● TEXT TO READ:

S: But I think you didn't really talk a lot about the good aspects of it, but I also think a lot of the negative aspects are a little overblown in that they're sort of not really related to the fact that we're exporting food. It's just that we're producing a lot of food, like using a lot of pesticides or whatever. That's more of a farming issue, not really an exporting issue. If you do an analysis of efficiency in the system, right, which is very critical, we're at a point where, like, how efficient our big worldwide systems are makes a huge difference. Growing the food that is optimal for the land it's grown on is way more important than how far you have to ship it to the person who's going to eat it, right? The whole local thing is kind of pseudoscience. It doesn't really matter how far your food has to travel as long as the food was grown in the most efficient way. So for example, you're far better off buying potatoes from Idaho shipped to Connecticut than trying to grow potatoes in Connecticut because the soil is not ideal for it. The efficiency of that is way better. The good thing about this worldwide food web is there's a reason we're growing so much food in these locations because that's the best place to grow that food. It's adapted to it, the soil is the best for it, the system is the best for it, whatever. We're better off just doing that and shipping it around.

C: But aren't you then also better off eating seasonal food that does grow in your area?

S: Yeah, you could do that too. I mean, so you...

C: Like, do you have to have that one fruit from that one country that's like...

S: Yeah. So I do think that there's a balance here where you want to eat seasonally as good. We always shop at all the local farms when their stuff is growing. That's great too. But having a varied diet is hugely important for nutrition and especially globally. Again, we're privileged because we have an incredible diet. But in terms of availability of different kinds of foods, in other parts of the world it's not as much. But the availability of a varied diet is massively important to human health.

C: Yeah. But like at a certain point it's excessive, right?

S: Yeah. It's all about balance. It's all about balance.

J: Yeah. But there are people that like 90% of what they eat are plantains.

C: Yeah. Totally.

J: You could live off of potatoes, but that would not be a healthy thing to do, right?

● RAW DATA:

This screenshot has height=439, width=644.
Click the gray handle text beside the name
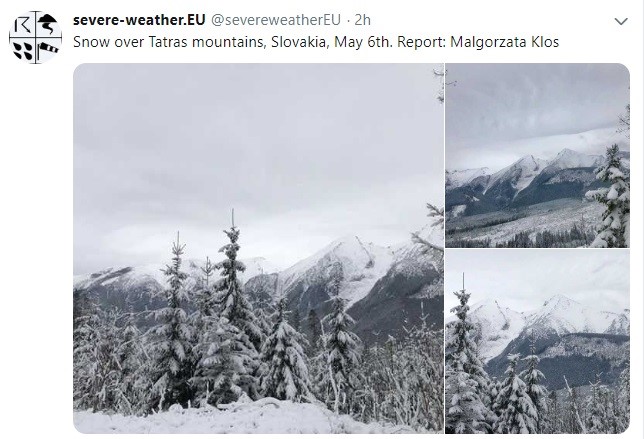pyautogui.click(x=276, y=20)
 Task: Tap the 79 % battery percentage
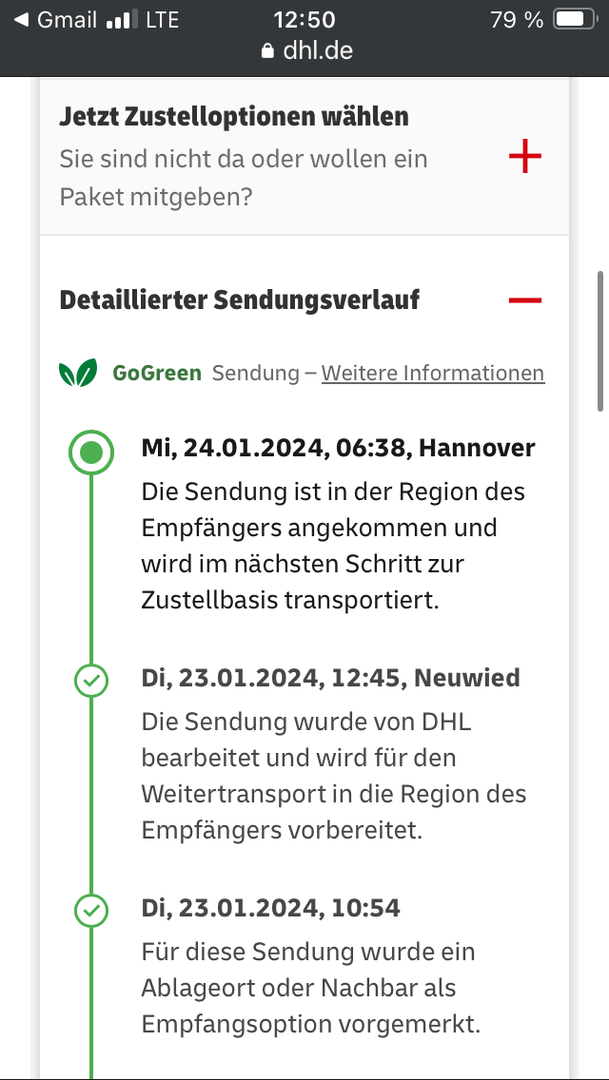(517, 20)
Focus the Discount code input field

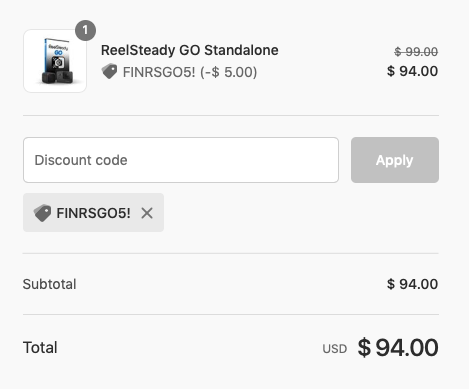point(181,160)
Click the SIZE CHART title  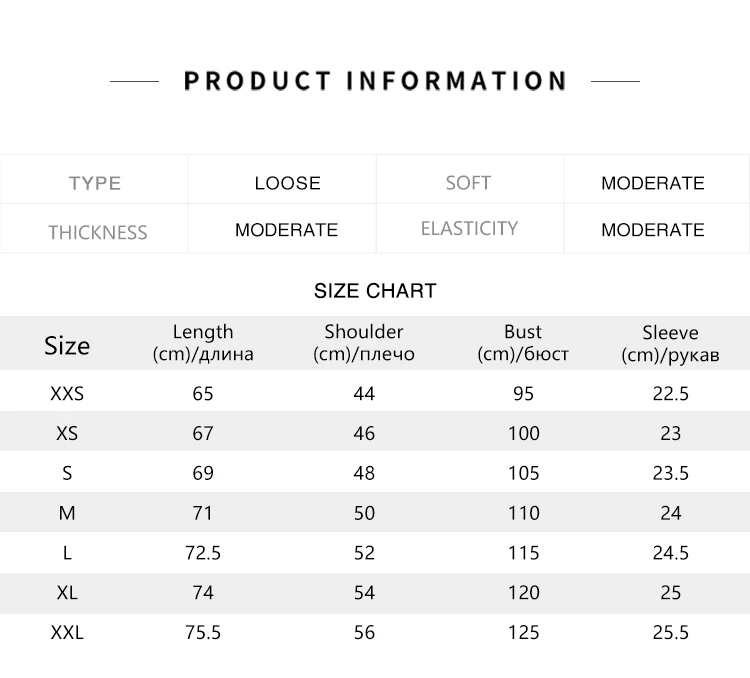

● TASK DETAILS: From the discussion of shipping food above, copy word for word everything from "S: Yeah, you" down to "to human health.".

● SOLUTION TO THIS TASK:
S: Yeah, you could do that too. I mean, so you...

C: Like, do you have to have that one fruit from that one country that's like...

S: Yeah. So I do think that there's a balance here where you want to eat seasonally as good. We always shop at all the local farms when their stuff is growing. That's great too. But having a varied diet is hugely important for nutrition and especially globally. Again, we're privileged because we have an incredible diet. But in terms of availability of different kinds of foods, in other parts of the world it's not as much. But the availability of a varied diet is massively important to human health.